Able to monitor and assess patient and equipment function; to provide safe and effective respiratory care.

  • Read written instruction/orders
  • Read fine print, monitors, and gauges
  • Differentiate color/character of sputum for signs/nature of infection/disease
  • Chart (write) procedures and observations legibly in a permanent medical record
  • Ability to see and discriminate between a variety of equipment visual alarms
  • Ability to observe demonstrations and patients close up and at a distance to learn skills and to gather patient data (e.g., observe a patient’s gait, appearance, posture, etc.)

E. Tactile

Able to assess patient’s response to therapy tactilely.

  • Distinguish textures, degrees of firmness, temperature differences, pulse rate, vibrations and strength.

Essential Functions

All individuals, including persons with disabilities, who apply for admission to the respiratory therapist program, must be able to perform specific essential functions with reasonable accommodations. Essential functions are the basic activities that a student must be able to perform to complete the curriculum and function as a respiratory therapist.

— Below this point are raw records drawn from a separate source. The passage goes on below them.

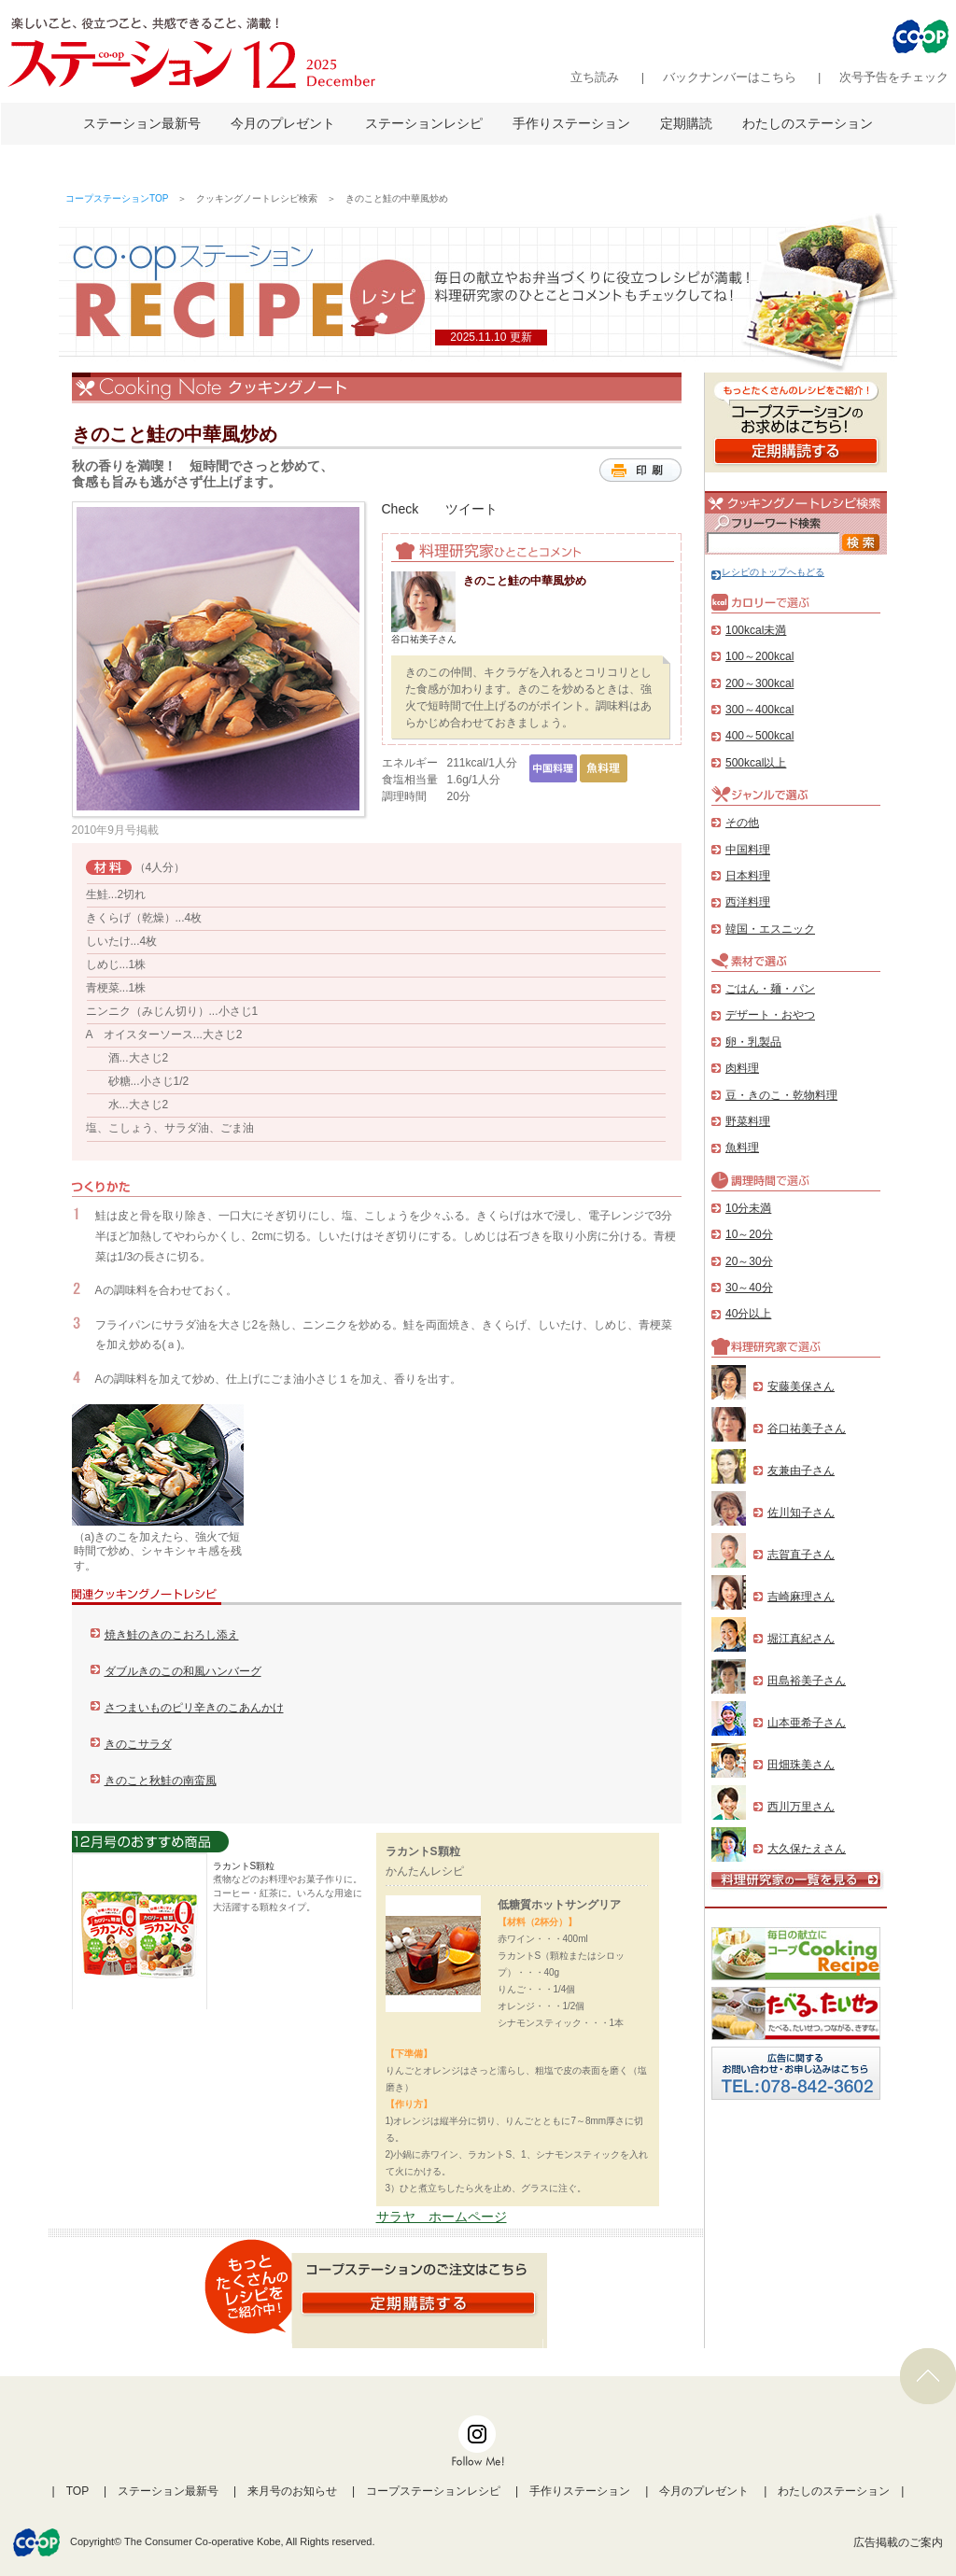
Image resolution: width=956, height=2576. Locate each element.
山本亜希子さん (806, 1722)
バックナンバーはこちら (729, 77)
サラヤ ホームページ (441, 2216)
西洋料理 (747, 901)
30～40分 (749, 1287)
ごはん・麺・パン (770, 988)
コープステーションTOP (116, 198)
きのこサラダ (138, 1744)
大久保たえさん (806, 1848)
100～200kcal (759, 656)
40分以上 (748, 1313)
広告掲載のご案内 (898, 2542)
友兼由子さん (801, 1470)
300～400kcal (759, 709)
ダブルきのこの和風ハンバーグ (183, 1671)
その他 (742, 822)
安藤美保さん (801, 1386)
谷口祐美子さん (806, 1428)
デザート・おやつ (770, 1014)
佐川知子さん (801, 1512)
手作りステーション (571, 123)
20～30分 (749, 1261)
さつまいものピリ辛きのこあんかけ (194, 1707)
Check (400, 508)
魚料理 (742, 1147)
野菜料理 (747, 1121)
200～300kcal (759, 683)
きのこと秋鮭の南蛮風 (161, 1780)
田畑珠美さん (801, 1764)
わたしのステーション (807, 123)
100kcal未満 (755, 630)
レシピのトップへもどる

A respiratory therapist student must be able to perform these essential functions:

Communication: Students must be able to communicate orally and in writing with patients and members of the healthcare team. Students also must be able to read and comprehend written material in English.

Intellectual and Cognitive Abilities: Students must be able to measure, calculate, reason, analyze, synthesize, integrate and apply information. Problem solving, a clinical skill required of therapists, requires all these intellectual abilities.

Behavioral and Social Attributes: Students must possess the emotional health required to use their intellectual abilities fully, such as exercising good judgment, promptly completing all responsibilities attendant to the diagnosis and care of patients, and developing mature, sensitive and effective relationships with patients and other healthcare workers. Students must be able to tolerate physically taxing workloads and to function effectively under stress. They must be able to adapt to changing environments, to display flexibility, and to learn to function in the face of uncertainties and ambiguities inherent in the clinical problems of many patients. Compassion, integrity, concern for  others, interpersonal skills, interest and motivation are  personal qualities that will be assessed during the educational process.

Ethical Standards: A student must demonstrate professional demeanor and behavior and must perform in an ethical manner in all dealings with peers, faculty, staff, and patients.